■ **Task description**
Please restate the data below word for word, omitting all images.

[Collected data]
- - - - -

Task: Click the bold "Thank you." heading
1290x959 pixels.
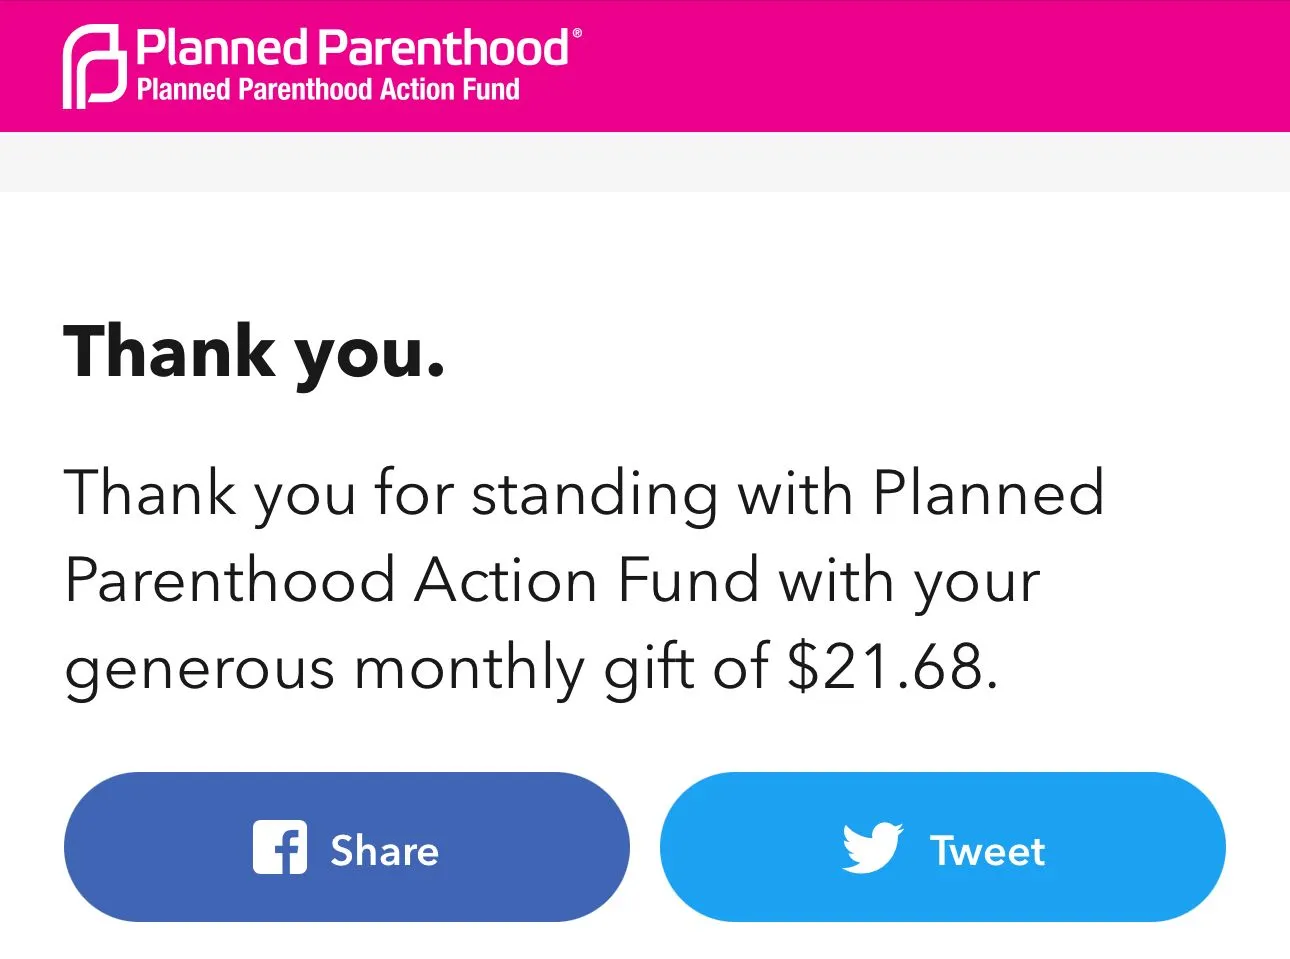Action: [x=254, y=352]
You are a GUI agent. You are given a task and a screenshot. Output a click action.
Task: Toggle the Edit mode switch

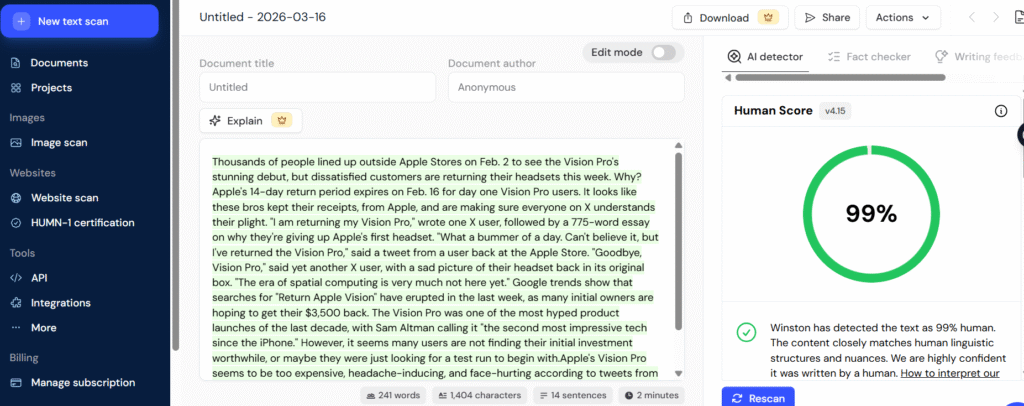[663, 52]
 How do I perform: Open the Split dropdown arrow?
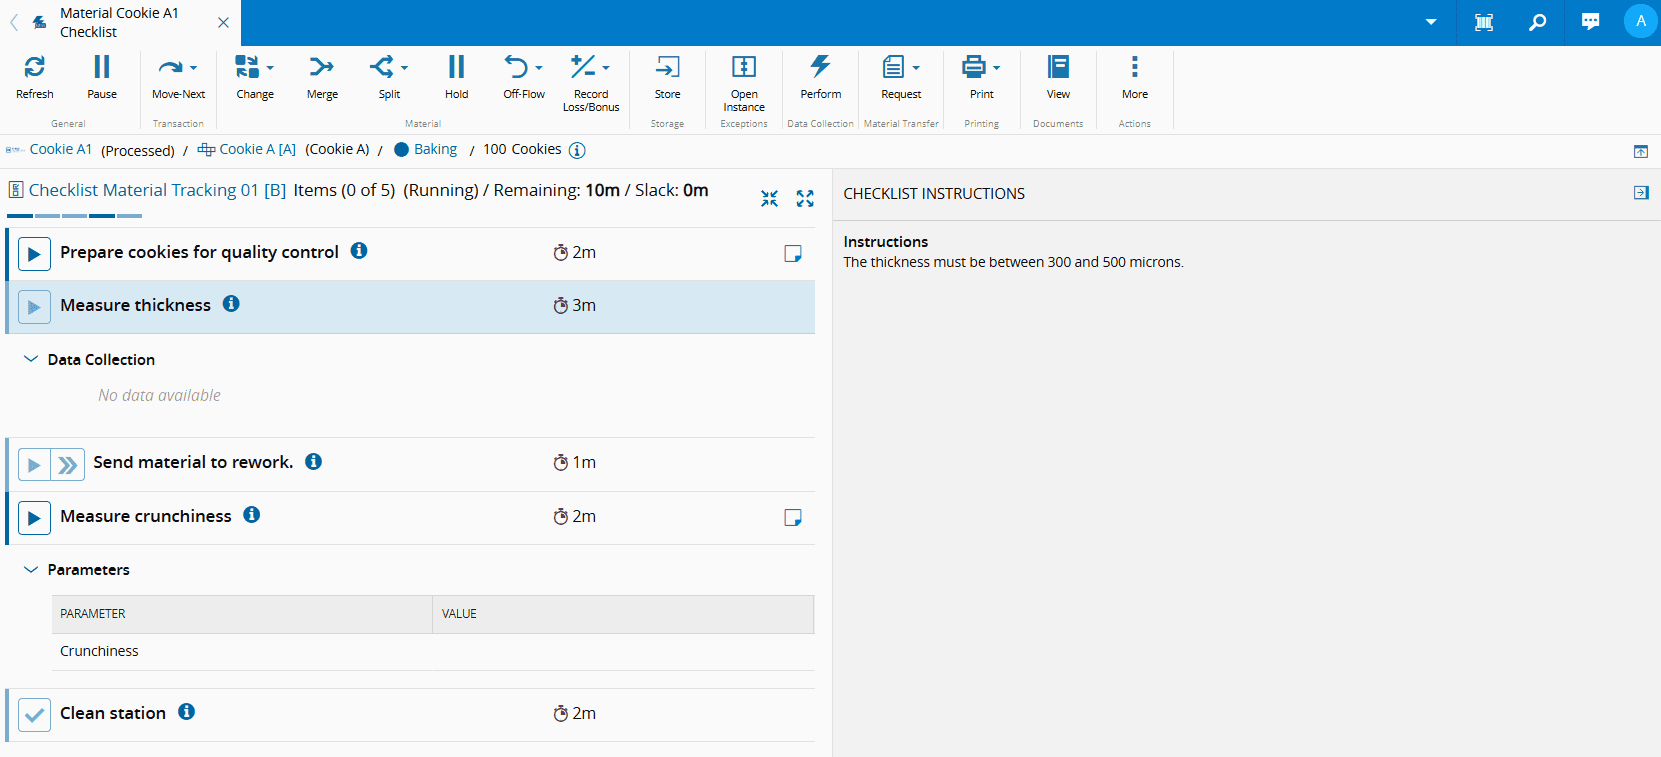(405, 68)
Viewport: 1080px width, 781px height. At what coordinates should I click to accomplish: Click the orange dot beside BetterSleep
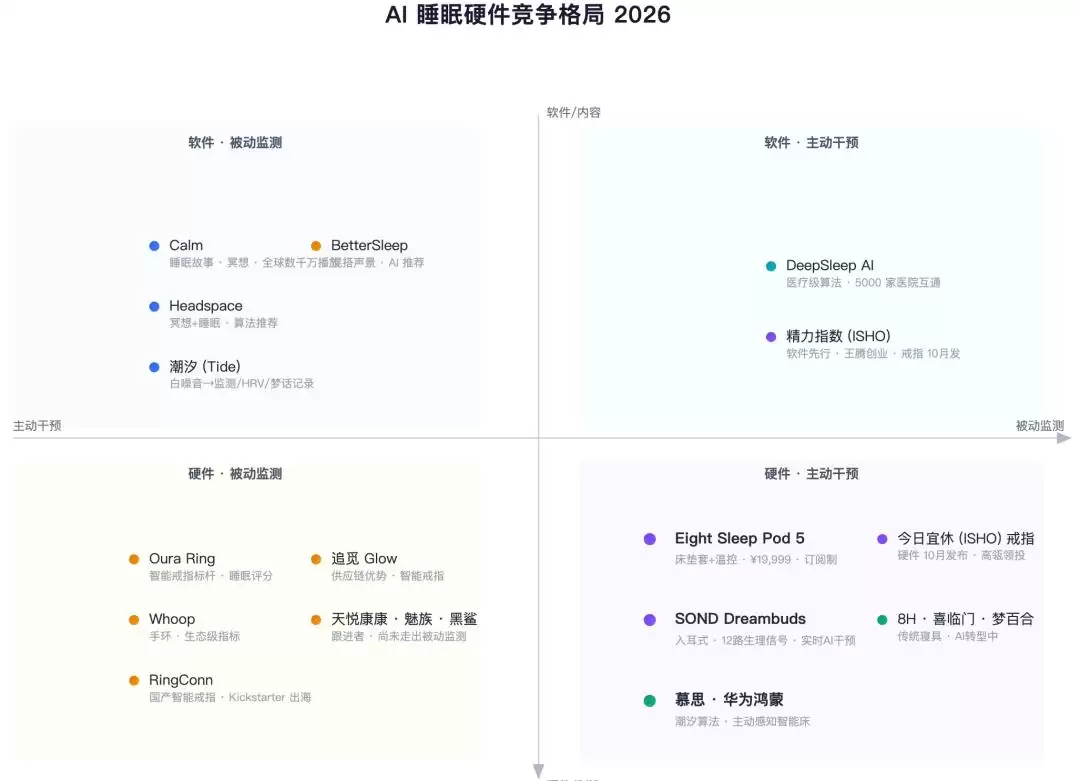(x=316, y=246)
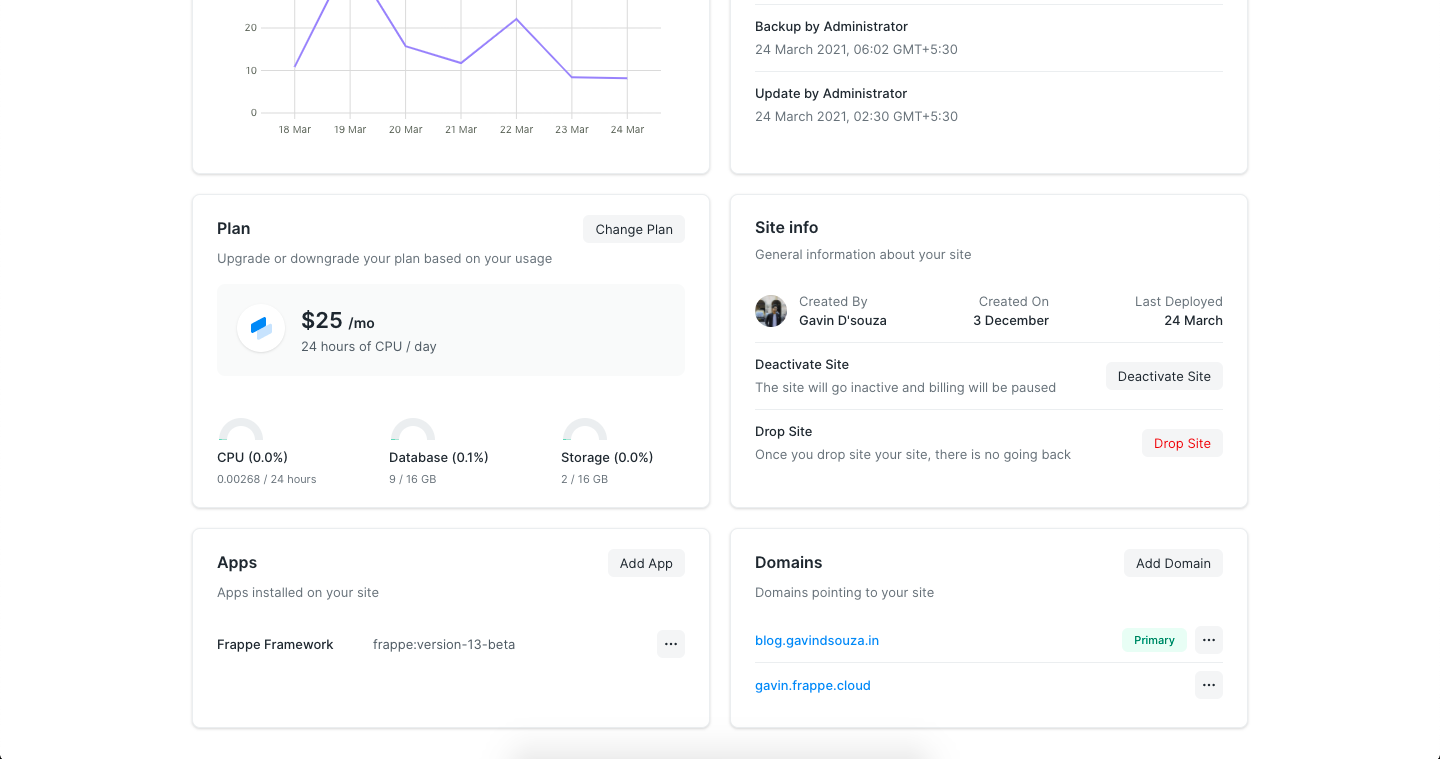
Task: Click Add Domain button
Action: (x=1172, y=563)
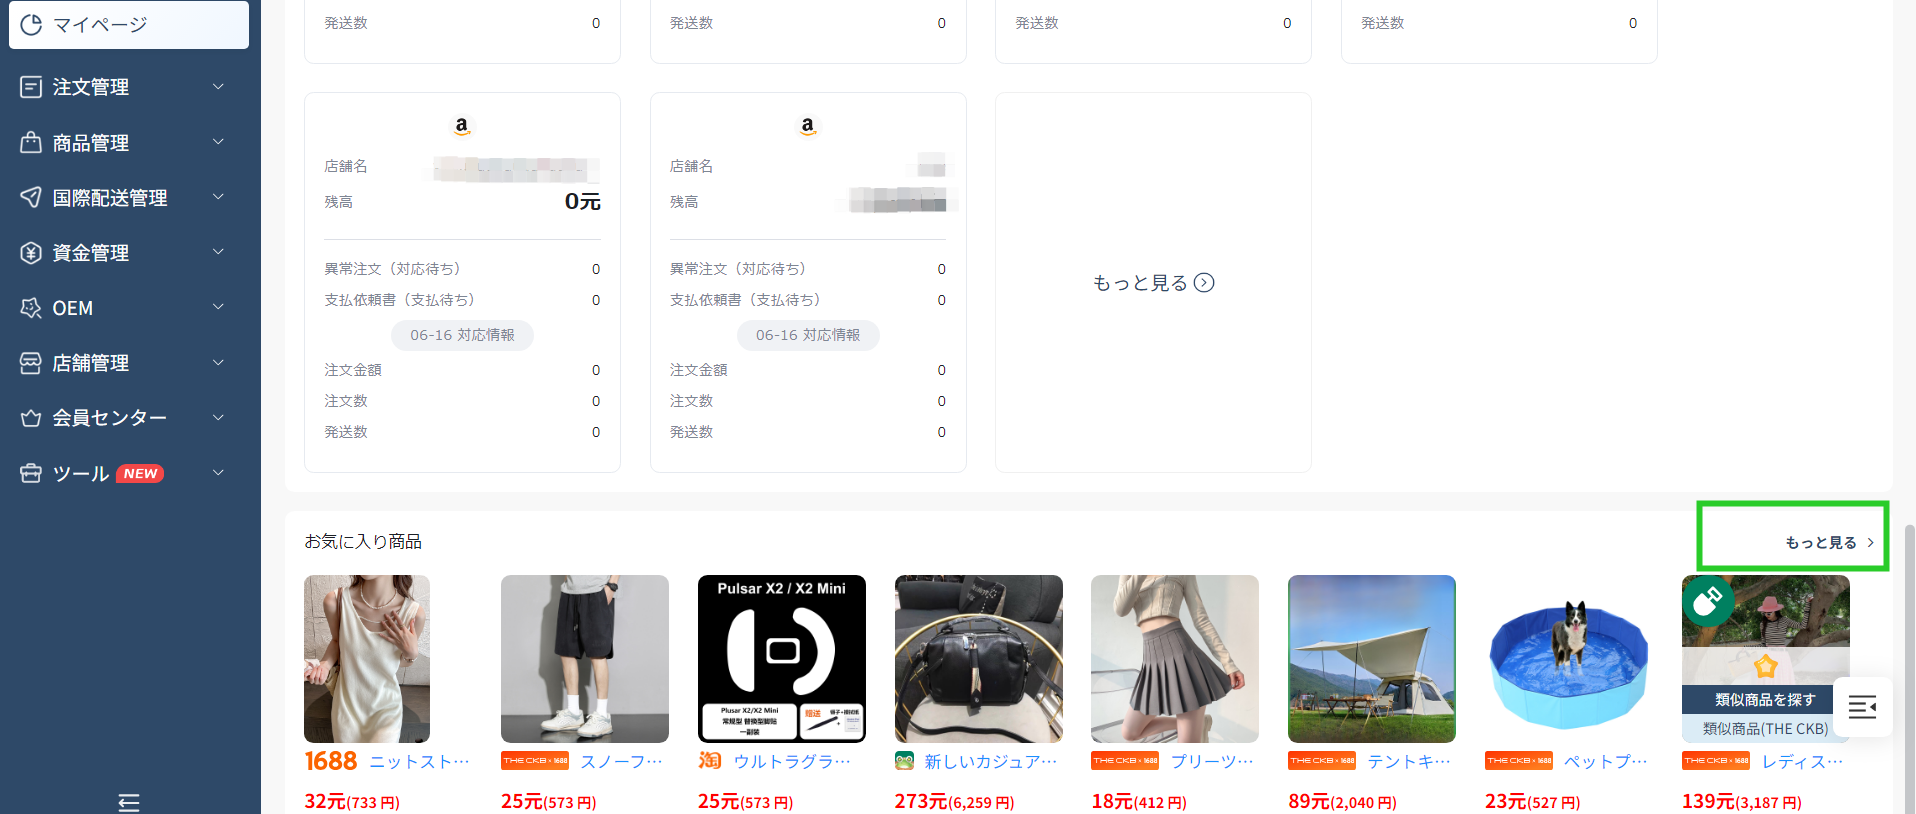Open the pet pool product thumbnail
1916x814 pixels.
[1568, 658]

- - - - -

■ **Completed exercise**
Task: Click the bold "Thank you." heading
1290x959 pixels.
Action: [x=254, y=352]
You are a GUI agent. You are given a task and a screenshot. Output a click action.
Task: Toggle the Edit mode switch

[663, 52]
 How do I perform: Open the Split dropdown arrow?
(405, 68)
Viewport: 1080px width, 781px height. At what coordinates should I click to accomplish: Click the orange dot beside BetterSleep
(x=316, y=246)
Task: Click Add Domain button
Action: (x=1172, y=563)
Open the pet pool product thumbnail
1916x814 pixels.
[1568, 658]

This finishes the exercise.